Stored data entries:
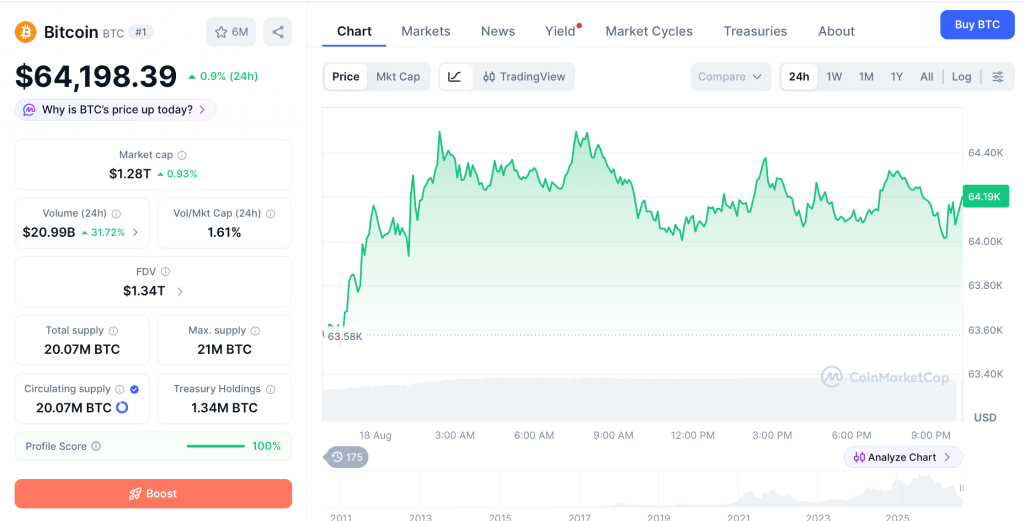Viewport: 1024px width, 521px height.
Task: Click the Volume (24h) info icon
Action: (x=116, y=213)
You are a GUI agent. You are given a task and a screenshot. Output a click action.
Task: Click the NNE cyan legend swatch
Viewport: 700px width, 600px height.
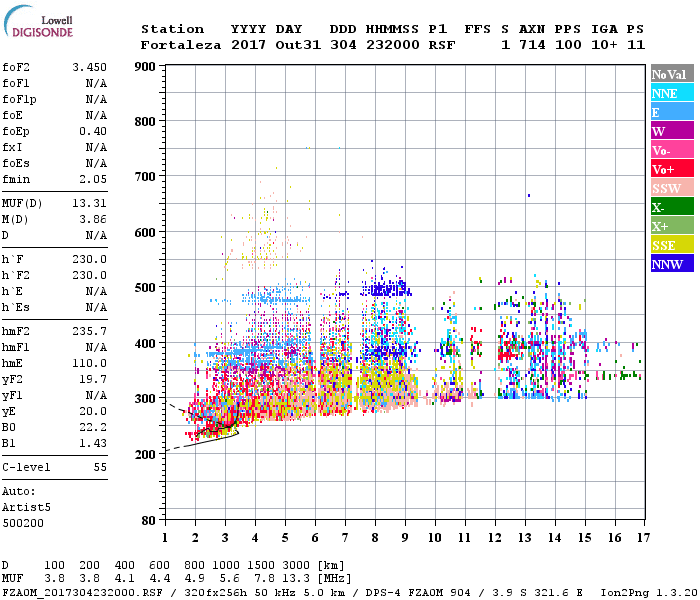672,93
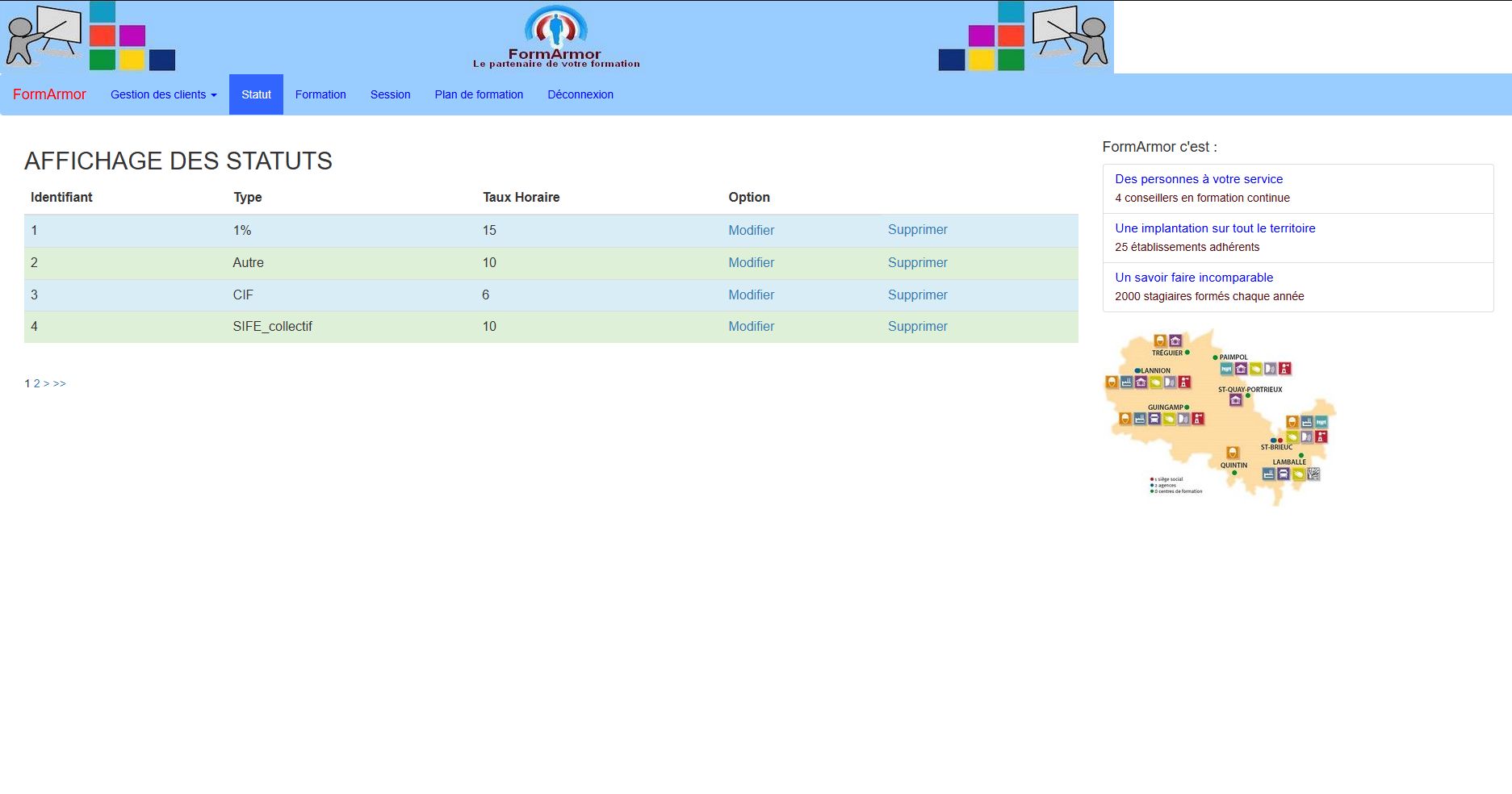Open Un savoir faire incomparable

(1194, 278)
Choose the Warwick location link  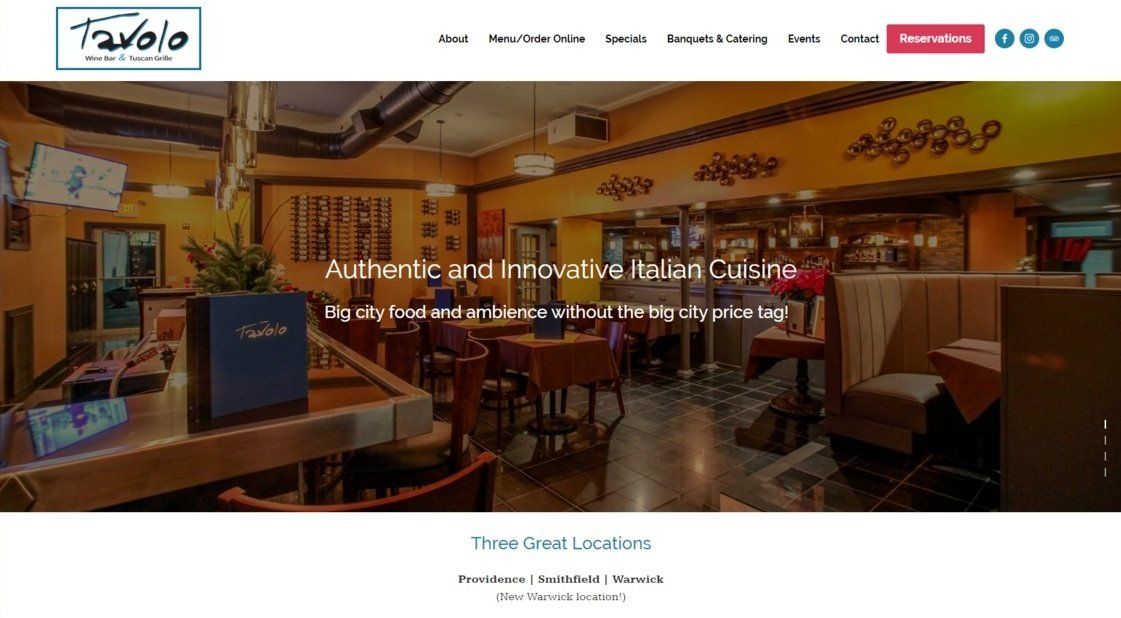point(638,579)
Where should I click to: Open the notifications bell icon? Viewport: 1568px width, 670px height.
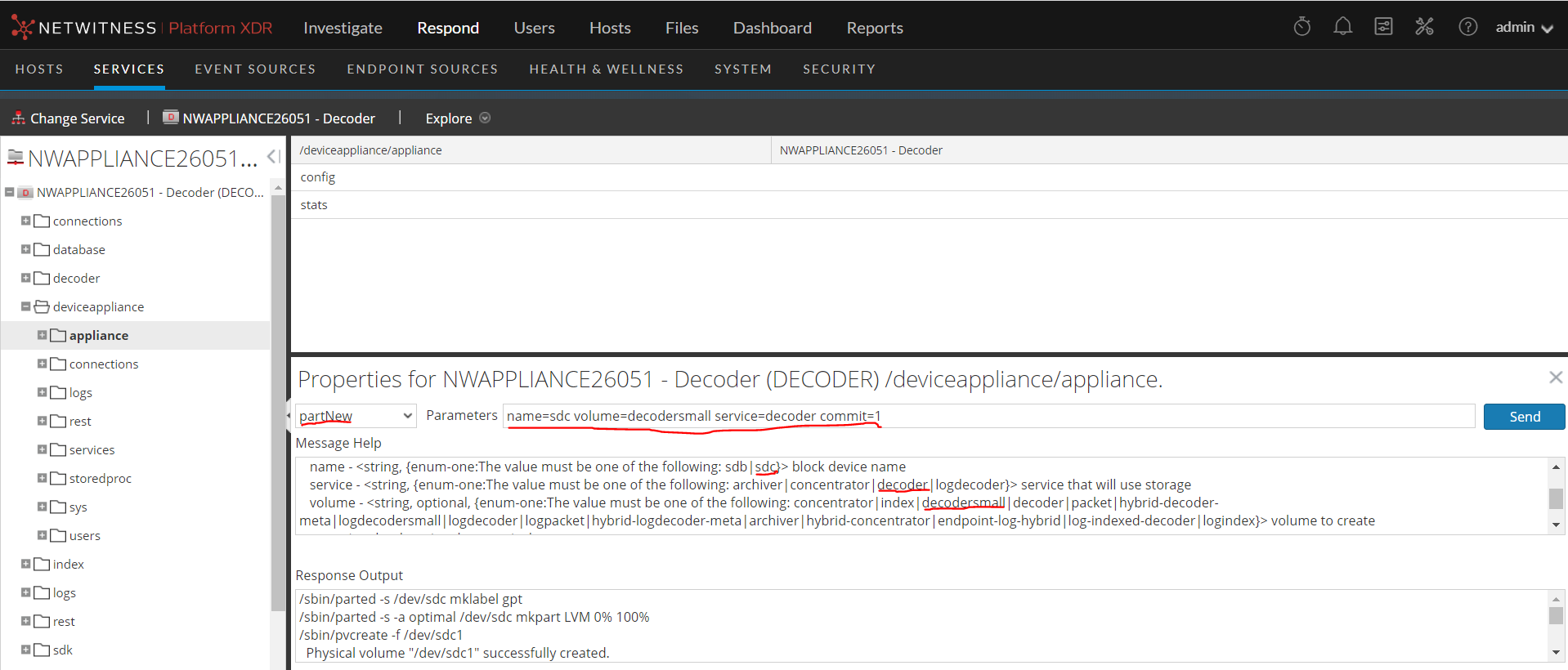click(x=1342, y=27)
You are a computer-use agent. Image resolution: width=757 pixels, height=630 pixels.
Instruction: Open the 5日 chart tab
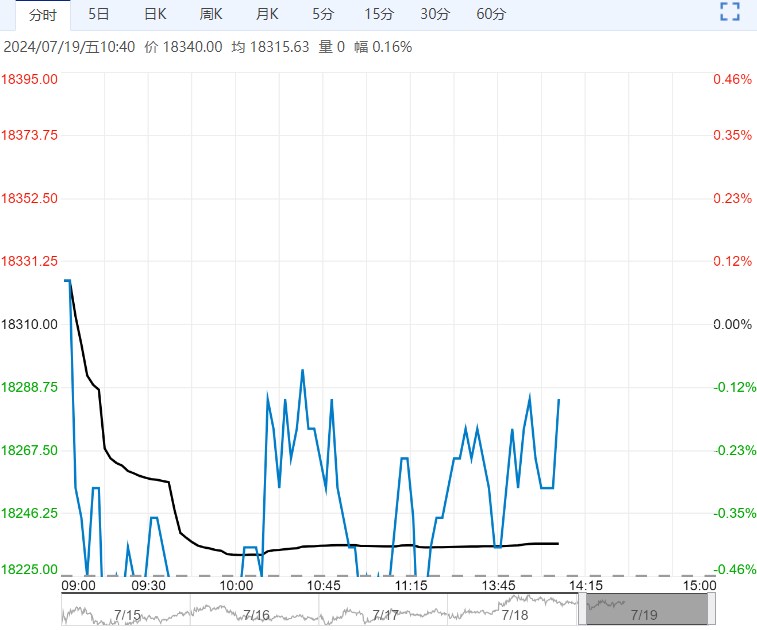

Directions for this task:
Out of the data above, return each line where the word "agent" can be found.

Exercise answer:
You are a GUI agent. You are given a task and a screenshot. Output a click action.
You are a computer-use agent. Image resolution: width=757 pixels, height=630 pixels.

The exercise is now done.